October 4, 2006

Is A Good Faith Estimate Good?

Filed under: Mortgage

The U.S. Department of Housing and Urban Development (HUD) states in “More Information About RESPA” that at the time of loan application (or mailed within three days) the lender or broker must provide the borrowers “a Good Faith Estimate (GFE) of settlement costs, which lists the charges the buyer is likely to pay at settlement.
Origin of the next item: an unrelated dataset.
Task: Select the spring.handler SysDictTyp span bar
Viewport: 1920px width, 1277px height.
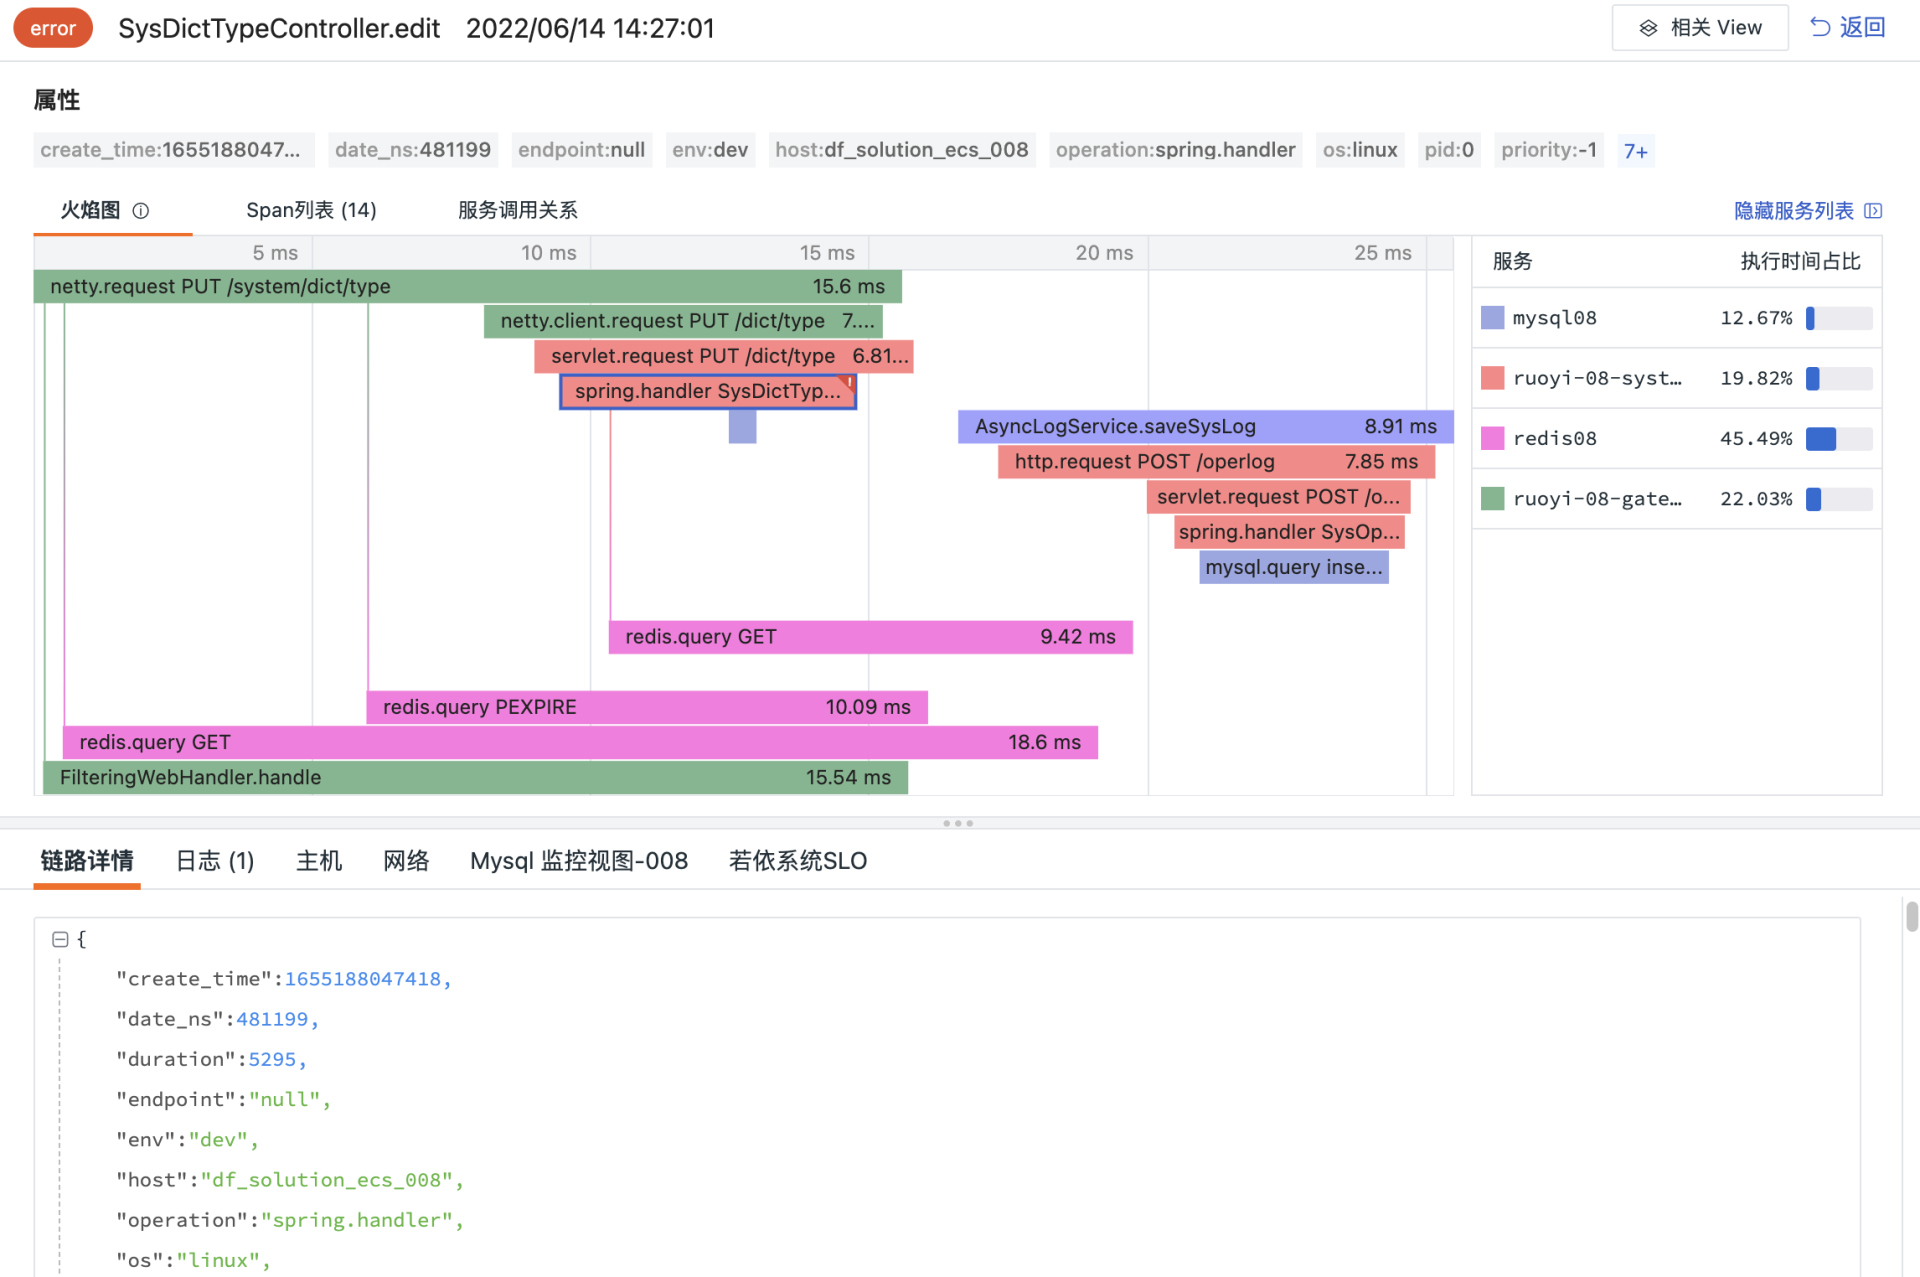Action: [x=707, y=391]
This is only an estimate and the actual charges may differ”. 

(double-take)

“This is only an estimate and the actual charges may differ” – outrageous! 

OK, let’s say I bring my car in the morning to an auto repair shop and the mechanic quotes $300 for the repair.  Later that day, I return to find my car has been fixed and the mechanic hands me a bill for $2,400.  Does this sound absurd to you?  Yes, it’s absurd.  Now let’s say I apply for a mortgage loan and am expecting to receive $32,000 cash at closing.  I get to the closing table to discover that my proceeds check is only $31,700 $29,900 $14,000.  This latter event certainly surpasses absurdity – it’s absurdity on steroids, it’s outrageous!  But it gets worse; not only is it outrageous – it’s unfortunately for some, a reality.  Today we’ll discuss this ugly side of lending in the hopes of preventing this outrageous event from ever happening to you.

The only acceptable (and legitimate) reason for the GFE not matching your closing numbers or HUD1 (also called a “HUD” – industry slang for closing statement) is if the information supplied to the loan officer at application could not subsequently be verified.  The integrity of this information is predominantly within the borrower’s control and therefore, whether or not this becomes a reason for your final numbers being out of whack is entirely up to you, the borrower.  With the sole exception of adverse changes in your circumstances that occurred after application (loss of job, change in credit score, etc.) you have ascendancy.  In other words, tell the truth and there should be no surprises.         

Returning to the question posed in the title of this article: Is A Good Faith Estimate Good?  The answer is: Yes, but your loan officer might not be.  In fifteen years in this business, having lent over a billion dollars; my eyes have seen and my ears have heard what type of loan officer fails their client at the closing table.  It can be broken down into one of two reasons: character or ability –the loan officer is lacking in one or the other, or both. 

What is common sense?  I have found that definition will vary depending on whom you ask.  Ultimately, there is one standard of right and wrong and committing to a Good Faith Estimate up front and changing it later is wrong.  A loan officer with poor character will quote you a lower GFE than an honest loan officer.  The consumer can’t be blamed for choosing the lower of two estimates – although that consumer has unwittingly chosen the path that leads to a closing table disappointment.  It’s difficult for the untrained eye to spot a loan officer whose lack of character considers this activity ‘good business’.  In many cases, poor character can actually permeate a company’s corporate culture.  While this author is not implying innocence or guilt (I am not the judge), it is a fact that Bank Rate, Inc. has a lawsuit going to trial this fall alleging they allowed their website to become a haven for “bait and switch” loan pitches.  It’s also a fact that Ameriquest Mortgage Co. paid a $325M settlement this year, as a result of allegations that the company overcharged and defrauded consumers.  Excuse me while I take a shower…

…Ok, I’m back.

The final reason why a closing table HUD falls miserably short of GFE expectations has to do with a loan officer’s inability.  This is largely a function of inexperience.  Several years ago something called “net-branches” exploded in popularity.  Without getting into the dynamics of the net-branch concept, I’ll liken the phenomenon to Pandora’s Box.  The mortgage business is flooded with ‘net-branches’ who strongly encourage the hiring of anyone and everyone that may or may not know how many g’s there are in the word ‘mortgage’.  As if this wasn’t bad enough, training in the mortgage industry is next to non-existent.  This grievous concoction of inexperience and poor training has left many consumers sitting at a closing table in tears.

Therefore, in applying for a loan, prepare and protect yourself in the most obvious ways.  Be up front, be honest and be aware of whom you are dealing with.  Following these simple suggestions will make the loan process, perhaps not enjoyable, but at least, a less stressful experience.